Let your audience invite you past their ad-blockers
The proliferation of ad-blockers is no surprise. Ads that invade our browsing experience annoy, disrupt or full-on creep out all of us. This is why YehBaby still emphasizes organic social reach as a way past the ad-blockers.
In a recent US survey on consumer sentiment towards online ads, 53% of respondents reported using ad-blockers. More than 30 percent disliked online ads. The main reasons for the negativity are “ads slowing page-load times, irrelevant ads that repeated and ads taking up too much screen real estate”.

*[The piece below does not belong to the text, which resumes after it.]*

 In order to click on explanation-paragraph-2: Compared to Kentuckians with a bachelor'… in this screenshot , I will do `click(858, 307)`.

In a recent SA survey on ad-blocking by Effective Measure, 13% of respondents reported currently using ad-blockers. The survey quotes US ad-blocker use as 26% and Australian as 27%. The expectation is that SA will follow that trend is an understandable worry to online publishers and other businesses that rely on online advertising revenue.
Unwelcome advertising
Why is online advertising so unwelcome? Badly executed and targeted online ads make us feel like we are accosted in a private environment by a pamphleteer or a salesman we did not invite in. When they blatantly use our search history to target us, it adds the intruder also feels like a stalker.
Advertising on social media sites can feel unwelcome for all the same reasons. This is why YehBaby hasn’t totally jumped on the bandwagon that says social is now just another paid push channel.

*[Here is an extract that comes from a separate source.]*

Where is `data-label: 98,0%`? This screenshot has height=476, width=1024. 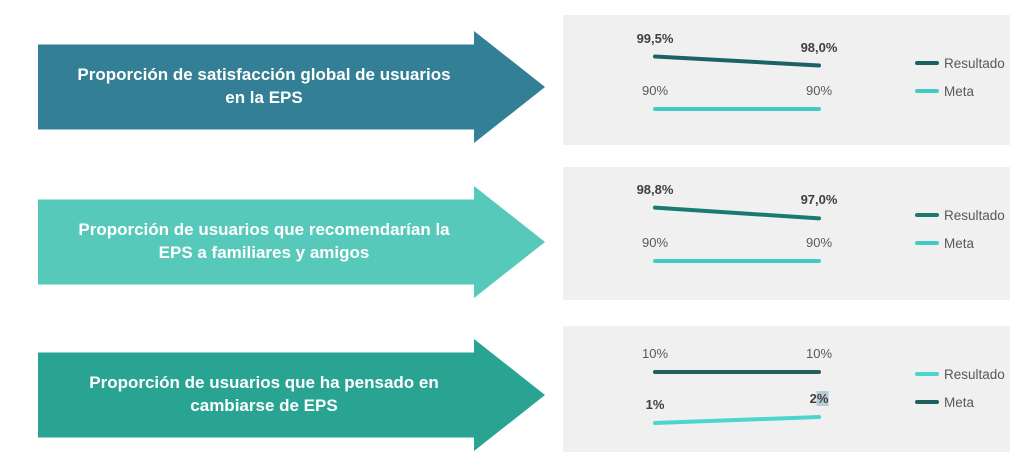 data-label: 98,0% is located at coordinates (819, 48).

Nothing beats advertising (social and other digital display) for targeting an audience with messaging. This works so much better, though, when the audience is open to it and willingly receives the message.
We all lived through the Facebook “Reachpocalypse”, seeing organic reach decimated as Facebook monetized its audience. With organic social reach dialed way down by platforms to maximize social advertising revenues, many social marketers began treating social as just another paid channel. Posts are often just online ads pushed at the audience through news feeds using the powerful targeting tools offered by platforms like Facebook.
The long game
This tactic is essentially short term, with the brand potentially invading the audience members space with a message they didn’t sign up for. However, treating your social audience as a respected community of potential brand ambassadors, represents the long game.
Posts with organic reach necessarily means your message arrived in the recipient’s social world with a form of endorsement already attached. It looks nothing like the kind of messaging that makes people switch on ad-blockers, feeling invaded and spammed.
We see organic reach as a measure of brand trust. It represents the positive feedback of a community of brand ambassadors. They see your brand walk the talk and respect their social space. They react to a steady beat of on-brand talking and listening that builds trust.
It also invites people to bring their complaints, criticism (and praise) directly to you. You can then deal with it before it becomes general negativity.
To be successful on social in the long term you still have to know your audience and your business goals to their needs.